Dataset items
============================================================
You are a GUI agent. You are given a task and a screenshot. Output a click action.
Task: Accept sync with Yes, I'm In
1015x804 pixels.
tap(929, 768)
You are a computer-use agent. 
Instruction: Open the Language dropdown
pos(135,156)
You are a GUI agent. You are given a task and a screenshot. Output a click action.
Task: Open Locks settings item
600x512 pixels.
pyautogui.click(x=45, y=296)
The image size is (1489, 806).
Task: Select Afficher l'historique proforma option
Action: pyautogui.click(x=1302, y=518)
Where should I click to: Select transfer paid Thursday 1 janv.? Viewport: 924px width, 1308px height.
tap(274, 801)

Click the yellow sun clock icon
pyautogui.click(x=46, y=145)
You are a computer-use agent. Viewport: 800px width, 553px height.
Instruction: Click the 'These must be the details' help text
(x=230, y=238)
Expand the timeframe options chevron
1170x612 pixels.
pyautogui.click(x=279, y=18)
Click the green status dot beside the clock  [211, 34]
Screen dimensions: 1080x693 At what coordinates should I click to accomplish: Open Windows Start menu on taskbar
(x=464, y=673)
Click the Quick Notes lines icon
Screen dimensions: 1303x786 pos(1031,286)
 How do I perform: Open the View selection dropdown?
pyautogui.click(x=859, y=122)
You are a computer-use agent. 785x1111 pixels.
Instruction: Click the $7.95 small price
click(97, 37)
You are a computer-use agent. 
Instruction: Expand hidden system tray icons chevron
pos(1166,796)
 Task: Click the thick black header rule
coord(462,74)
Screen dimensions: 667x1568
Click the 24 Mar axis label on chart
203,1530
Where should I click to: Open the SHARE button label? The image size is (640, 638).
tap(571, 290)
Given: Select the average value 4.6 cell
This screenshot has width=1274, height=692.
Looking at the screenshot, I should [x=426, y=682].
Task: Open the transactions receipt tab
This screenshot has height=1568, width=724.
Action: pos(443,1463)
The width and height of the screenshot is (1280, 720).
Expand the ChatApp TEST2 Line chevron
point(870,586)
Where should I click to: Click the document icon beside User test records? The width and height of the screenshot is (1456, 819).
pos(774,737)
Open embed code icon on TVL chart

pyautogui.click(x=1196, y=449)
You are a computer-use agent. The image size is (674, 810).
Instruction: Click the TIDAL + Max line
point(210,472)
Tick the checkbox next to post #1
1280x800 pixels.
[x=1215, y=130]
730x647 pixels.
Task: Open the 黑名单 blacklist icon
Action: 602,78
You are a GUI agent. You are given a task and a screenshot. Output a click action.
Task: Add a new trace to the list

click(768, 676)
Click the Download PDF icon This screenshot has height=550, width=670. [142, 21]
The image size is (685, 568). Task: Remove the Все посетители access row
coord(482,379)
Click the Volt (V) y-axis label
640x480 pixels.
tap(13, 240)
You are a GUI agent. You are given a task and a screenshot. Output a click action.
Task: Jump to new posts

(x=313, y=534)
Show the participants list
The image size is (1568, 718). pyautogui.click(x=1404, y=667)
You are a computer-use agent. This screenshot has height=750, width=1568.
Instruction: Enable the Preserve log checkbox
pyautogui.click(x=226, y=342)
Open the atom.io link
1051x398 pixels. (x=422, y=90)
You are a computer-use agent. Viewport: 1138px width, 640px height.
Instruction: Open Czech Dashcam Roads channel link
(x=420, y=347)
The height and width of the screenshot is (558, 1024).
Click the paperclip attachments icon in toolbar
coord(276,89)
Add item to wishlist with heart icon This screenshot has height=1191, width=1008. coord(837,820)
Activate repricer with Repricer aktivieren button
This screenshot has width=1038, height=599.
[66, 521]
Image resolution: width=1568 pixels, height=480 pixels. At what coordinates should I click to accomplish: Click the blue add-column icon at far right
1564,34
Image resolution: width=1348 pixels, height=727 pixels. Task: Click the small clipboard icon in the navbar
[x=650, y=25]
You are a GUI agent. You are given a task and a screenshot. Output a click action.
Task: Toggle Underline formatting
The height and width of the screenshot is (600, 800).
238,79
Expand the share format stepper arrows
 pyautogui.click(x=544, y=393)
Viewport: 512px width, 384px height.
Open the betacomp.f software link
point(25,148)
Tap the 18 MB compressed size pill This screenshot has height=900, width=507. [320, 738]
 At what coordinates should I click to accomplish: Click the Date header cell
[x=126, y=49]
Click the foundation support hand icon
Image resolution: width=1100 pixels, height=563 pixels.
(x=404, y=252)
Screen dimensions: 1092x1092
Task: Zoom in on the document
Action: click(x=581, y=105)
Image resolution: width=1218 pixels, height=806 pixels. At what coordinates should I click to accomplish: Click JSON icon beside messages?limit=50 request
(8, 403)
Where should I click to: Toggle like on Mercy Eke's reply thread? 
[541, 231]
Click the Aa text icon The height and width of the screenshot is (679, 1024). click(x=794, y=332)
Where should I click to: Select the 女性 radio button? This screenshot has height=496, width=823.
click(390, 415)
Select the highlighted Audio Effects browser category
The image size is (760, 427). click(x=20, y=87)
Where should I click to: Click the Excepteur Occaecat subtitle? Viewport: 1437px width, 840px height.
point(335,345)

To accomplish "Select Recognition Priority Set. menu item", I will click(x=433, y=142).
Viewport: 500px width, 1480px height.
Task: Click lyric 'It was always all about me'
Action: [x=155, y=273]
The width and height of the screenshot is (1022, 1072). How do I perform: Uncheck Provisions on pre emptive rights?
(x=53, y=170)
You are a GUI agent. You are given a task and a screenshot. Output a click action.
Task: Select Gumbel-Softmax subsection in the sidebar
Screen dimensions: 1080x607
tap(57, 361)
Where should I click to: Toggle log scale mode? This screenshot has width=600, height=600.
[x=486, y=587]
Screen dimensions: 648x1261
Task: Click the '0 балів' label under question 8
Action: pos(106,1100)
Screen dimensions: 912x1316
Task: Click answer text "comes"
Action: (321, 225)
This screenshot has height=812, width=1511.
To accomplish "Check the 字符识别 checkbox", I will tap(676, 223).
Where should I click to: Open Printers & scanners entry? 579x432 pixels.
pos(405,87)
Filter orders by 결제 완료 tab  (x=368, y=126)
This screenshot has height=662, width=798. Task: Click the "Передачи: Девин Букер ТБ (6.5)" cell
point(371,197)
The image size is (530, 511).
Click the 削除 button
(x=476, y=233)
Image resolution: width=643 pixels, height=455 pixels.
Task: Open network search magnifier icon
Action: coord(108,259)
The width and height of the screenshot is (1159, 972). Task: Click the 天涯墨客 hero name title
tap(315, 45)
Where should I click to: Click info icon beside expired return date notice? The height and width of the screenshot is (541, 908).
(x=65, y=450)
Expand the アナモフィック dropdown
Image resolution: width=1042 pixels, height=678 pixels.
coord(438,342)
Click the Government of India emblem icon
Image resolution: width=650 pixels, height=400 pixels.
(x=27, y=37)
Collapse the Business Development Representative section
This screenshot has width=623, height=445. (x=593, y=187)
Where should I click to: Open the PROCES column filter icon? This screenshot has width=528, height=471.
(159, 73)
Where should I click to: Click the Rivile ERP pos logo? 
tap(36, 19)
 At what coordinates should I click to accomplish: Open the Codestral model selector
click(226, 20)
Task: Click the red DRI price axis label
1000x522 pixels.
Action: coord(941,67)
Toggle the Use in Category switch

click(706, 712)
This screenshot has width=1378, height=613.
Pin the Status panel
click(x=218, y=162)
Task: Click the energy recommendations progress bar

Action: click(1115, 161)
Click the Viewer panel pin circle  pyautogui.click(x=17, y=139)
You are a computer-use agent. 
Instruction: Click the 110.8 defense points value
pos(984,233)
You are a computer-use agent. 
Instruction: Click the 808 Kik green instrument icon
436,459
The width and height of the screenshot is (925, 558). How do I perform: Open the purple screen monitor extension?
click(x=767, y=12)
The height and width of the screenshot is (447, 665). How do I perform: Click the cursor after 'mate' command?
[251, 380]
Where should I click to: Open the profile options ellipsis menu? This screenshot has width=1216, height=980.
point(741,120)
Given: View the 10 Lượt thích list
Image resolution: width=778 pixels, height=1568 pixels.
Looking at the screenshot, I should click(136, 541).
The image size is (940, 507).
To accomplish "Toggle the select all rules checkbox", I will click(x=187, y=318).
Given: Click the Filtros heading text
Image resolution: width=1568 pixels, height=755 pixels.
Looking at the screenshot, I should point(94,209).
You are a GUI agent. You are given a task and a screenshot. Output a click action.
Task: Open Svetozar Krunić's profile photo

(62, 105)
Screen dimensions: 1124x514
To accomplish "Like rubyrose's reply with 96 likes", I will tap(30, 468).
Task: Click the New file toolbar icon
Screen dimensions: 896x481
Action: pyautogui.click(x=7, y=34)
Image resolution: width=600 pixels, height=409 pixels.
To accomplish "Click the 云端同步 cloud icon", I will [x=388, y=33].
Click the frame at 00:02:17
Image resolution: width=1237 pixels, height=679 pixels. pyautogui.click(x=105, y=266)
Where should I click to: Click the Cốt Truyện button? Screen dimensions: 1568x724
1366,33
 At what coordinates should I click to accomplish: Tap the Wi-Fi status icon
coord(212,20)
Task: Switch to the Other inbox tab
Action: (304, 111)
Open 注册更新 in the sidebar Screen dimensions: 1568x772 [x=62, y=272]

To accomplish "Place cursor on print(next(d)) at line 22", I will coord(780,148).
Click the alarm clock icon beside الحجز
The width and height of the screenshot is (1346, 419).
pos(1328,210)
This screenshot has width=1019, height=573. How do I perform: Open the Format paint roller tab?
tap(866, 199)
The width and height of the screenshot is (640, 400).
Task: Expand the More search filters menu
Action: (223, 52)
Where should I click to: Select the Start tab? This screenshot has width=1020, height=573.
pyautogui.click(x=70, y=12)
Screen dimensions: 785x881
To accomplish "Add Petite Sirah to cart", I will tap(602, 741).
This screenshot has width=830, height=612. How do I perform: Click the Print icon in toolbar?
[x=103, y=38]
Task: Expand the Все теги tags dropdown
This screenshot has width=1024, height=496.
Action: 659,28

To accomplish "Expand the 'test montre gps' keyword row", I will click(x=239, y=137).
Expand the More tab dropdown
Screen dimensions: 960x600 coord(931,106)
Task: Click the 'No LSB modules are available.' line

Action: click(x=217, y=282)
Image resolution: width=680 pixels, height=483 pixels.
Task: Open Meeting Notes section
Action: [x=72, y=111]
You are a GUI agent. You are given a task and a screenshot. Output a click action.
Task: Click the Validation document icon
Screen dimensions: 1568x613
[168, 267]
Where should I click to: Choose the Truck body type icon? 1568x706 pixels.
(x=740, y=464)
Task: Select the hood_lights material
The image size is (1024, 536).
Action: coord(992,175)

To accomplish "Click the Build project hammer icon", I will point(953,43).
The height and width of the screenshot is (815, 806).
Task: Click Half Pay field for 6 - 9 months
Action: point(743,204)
============================================================
Copy out only the lines above from the one with "Where should I click to: Click the Cốt" to the one with "Screen dimensions: 785x881", inclusive, exactly as they stand.

Reply →
Where should I click to: Click the Cốt Truyện button? Screen dimensions: 1568x724
1366,33
 At what coordinates should I click to accomplish: Tap the Wi-Fi status icon
coord(212,20)
Task: Switch to the Other inbox tab
Action: (304, 111)
Open 注册更新 in the sidebar Screen dimensions: 1568x772 [x=62, y=272]

To accomplish "Place cursor on print(next(d)) at line 22", I will coord(780,148).
Click the alarm clock icon beside الحجز
The width and height of the screenshot is (1346, 419).
pos(1328,210)
This screenshot has width=1019, height=573. How do I perform: Open the Format paint roller tab?
tap(866, 199)
The width and height of the screenshot is (640, 400).
Task: Expand the More search filters menu
Action: (223, 52)
Where should I click to: Select the Start tab? This screenshot has width=1020, height=573.
pyautogui.click(x=70, y=12)
Screen dimensions: 785x881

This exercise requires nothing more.